*PAGE EXTRACT*:
For more background information on the Syrian Civil War check out this post or read my preceding update on Syria.

At least 150,000 people have been killed as the Syrian Civil War enters its fourth year of fighting. The bloodshed has become so devastating and the fighting so entrenched that the United Nations has ceased formally counting the casualties because of a lack of verifiable information. Since the shock from learning of atrocities has subsided and without a major breakthrough by either side, coverage and interest in the conflict has waned. The unfortunate fact of the matter is that the longer the civil war continues, the more the security of the whole region will be threatened, and the tougher it will be for millions of civilians to return to normalcy.

The total number of Syrians who have fled the country is now around three million according to UN High Commissioner for Refugees Antonio Guterres as 2.6 million have officially registered as a refugee in a foreign country. For comparison, if the same percentage of people were to flee the United States that would amount to nearly 42 million refugees, more than the entire population of California. Even if the civil war were to suddenly cease tomorrow, the effects will be felt for years to come for Syrians in the country and those who have resettled regionally and internationally.

The first and second rounds of the Geneva II Conference concluded quietly in February and failed to accomplish anything meaningful. A third round is potentially in the works but there is heavy pessimism on all sides because little has changed and it seems nobody is willing to truly reconcile on key issues. In terms of chemical weapons, it is still possible for the OPCW (the Nobel Peace Prize winning organization tasked with removing the weapons) to complete their mission before the proposed deadline of mid-2014. While taking chemical weapons out of the equation is a great accomplishment and should be praised, unfortunately this is only a minor element of the war at large and will not by itself have a ripple effect in lowering violence.

Spillover from the conflict is apparent through violent attacks in Iraq and Lebanon, and is causing a constant worry for Syria’s other neighbors of Jordan and Turkey. Whether it be violence directly occurring within Lebanon, or the collapse of local markets in southern Turkey, sprawling animosities and the refugee crisis are impacting the region as a whole. International and regional aid has been fluctuating depending on the circumstances, but obviously the longer the conflict goes on the costlier it will be and the more difficult it will be to properly gain the resources necessary to rebuild.

Fighting and shelling may have subsided in some areas, but it is clear that the underlying tensions are just as pressing as ever. Without any political reconciliation or any kind of formal cease-fire, any drop in direct combat between government forces and the opposition could very well translate to an increase in irregular and indirect fighting. Unfortunately too many Syrians and international fighters on both sides are still making the choice to enter the battlefield and risk their lives instead of suing for peace or seeking alternative solutions. A cessation to the bloodshed cannot be instituted successfully without the acquiescence of fighters on the ground, and the process cannot move as quickly in the right direction without international resources and assistance.

What can be done is to not ignore or brush aside the problems of Syria as ‘business as usual.’ These are real people who may be a half a world away but deserve the world’s attention because the atrocities and the devastation have continued and will continue. A renewed effort at seeking political reconciliation and an emphasis on how little violence has accomplished thus far should be a priority. There are next to no opportunities present for either side to seriously consider putting down their weapons because the incentives to disarm have been too few, and too many grievances have not addressed. Even small, concerted efforts towards a cease-fire could have beneficial impacts in the long term. Syria will not conclude its civil war until the Assad issue has been resolved, and the opposition has presented a real alternative.

*DATA SECTION*:
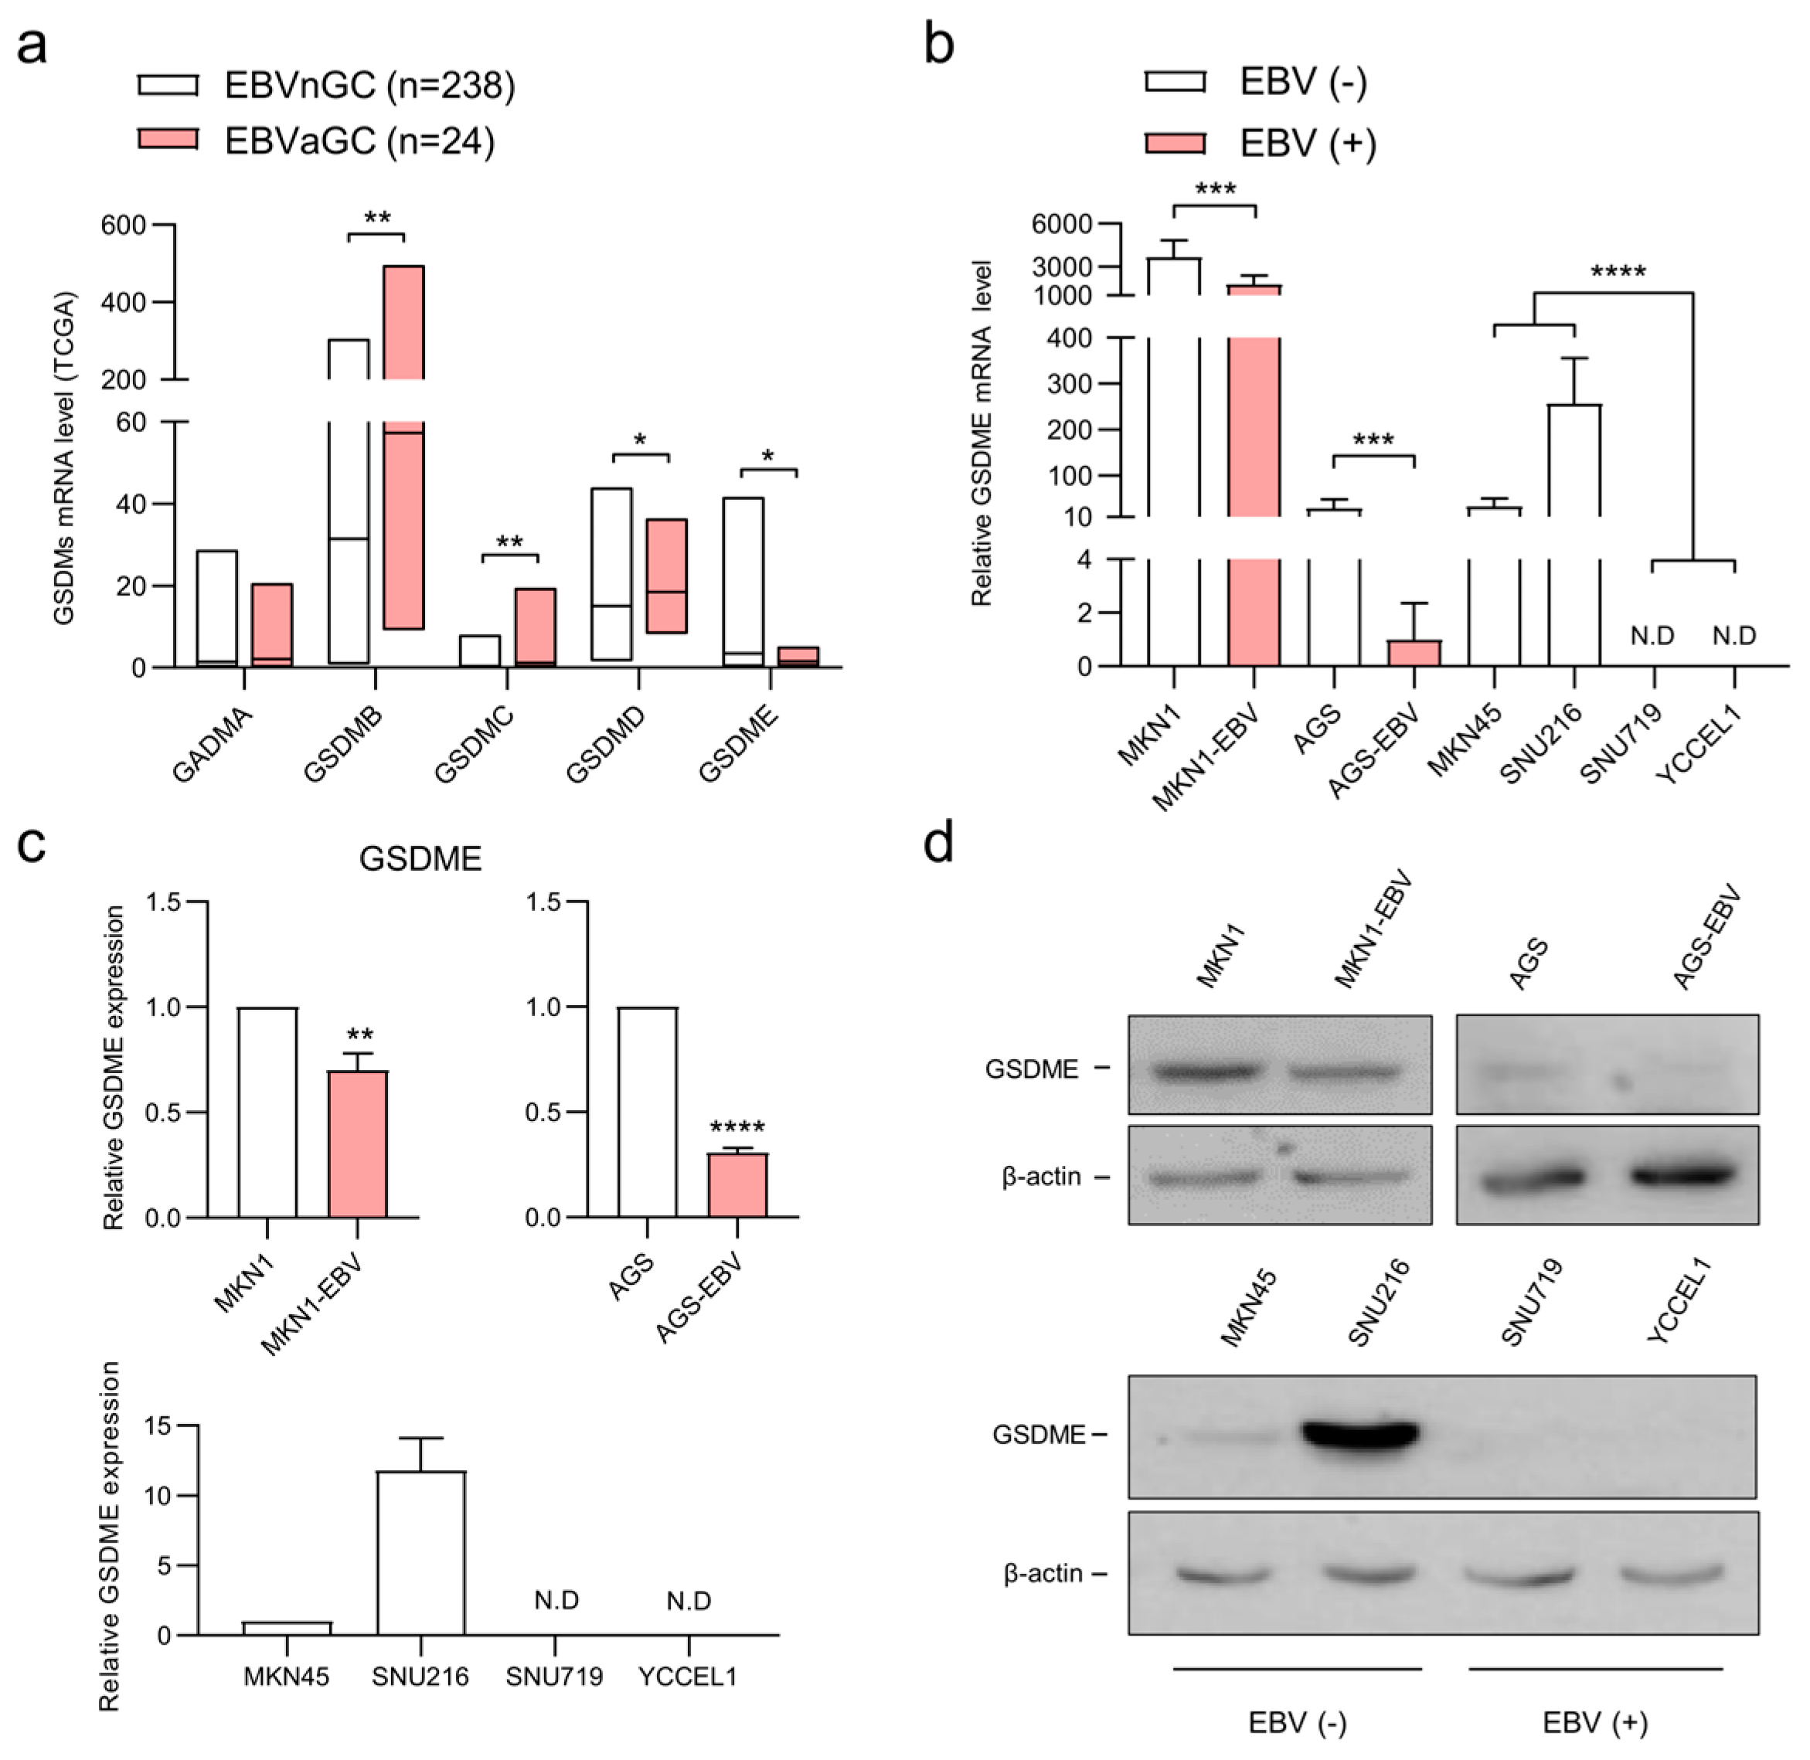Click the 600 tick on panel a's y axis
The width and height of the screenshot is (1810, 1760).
click(123, 226)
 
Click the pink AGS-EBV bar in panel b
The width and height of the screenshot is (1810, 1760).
click(1414, 653)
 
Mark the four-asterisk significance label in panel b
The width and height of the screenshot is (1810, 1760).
click(1618, 274)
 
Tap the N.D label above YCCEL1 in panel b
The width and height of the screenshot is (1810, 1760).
click(1733, 635)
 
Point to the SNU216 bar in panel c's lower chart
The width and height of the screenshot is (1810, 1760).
click(420, 1552)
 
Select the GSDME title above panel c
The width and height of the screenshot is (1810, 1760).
click(420, 858)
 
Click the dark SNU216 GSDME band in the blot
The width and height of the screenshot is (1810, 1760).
click(1359, 1434)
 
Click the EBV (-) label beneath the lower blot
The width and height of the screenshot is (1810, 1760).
click(1297, 1722)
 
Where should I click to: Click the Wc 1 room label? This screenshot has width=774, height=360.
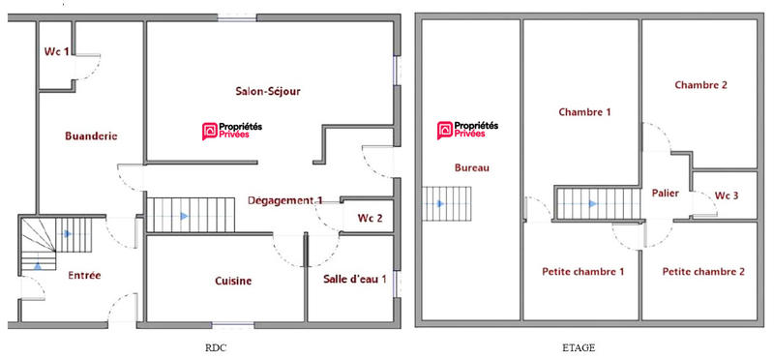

*CHALLENGES*:
(A) Translate this sentence from the Syrian Civil War text into Spanish: "At least 150,000 people have been killed as the Syrian Civil War enters its fourth year of fighting."
(B) Extract the passage of the Syrian Civil War text between "The total number" and "regionally and internationally.", inclusive.
(C) In the Syrian Civil War text, why has the United Nations stopped formally counting the casualties?
The listing has no connection to the text on the Syrian Civil War.

*SOLUTION LIST*:
(A) Al menos 150.000 personas han muerto mientras la guerra civil siria entra en su cuarto año de combates.

(B)
The total number of Syrians who have fled the country is now around three million according to UN High Commissioner for Refugees Antonio Guterres as 2.6 million have officially registered as a refugee in a foreign country. For comparison, if the same percentage of people were to flee the United States that would amount to nearly 42 million refugees, more than the entire population of California. Even if the civil war were to suddenly cease tomorrow, the effects will be felt for years to come for Syrians in the country and those who have resettled regionally and internationally.

(C) It stopped because of a lack of verifiable information.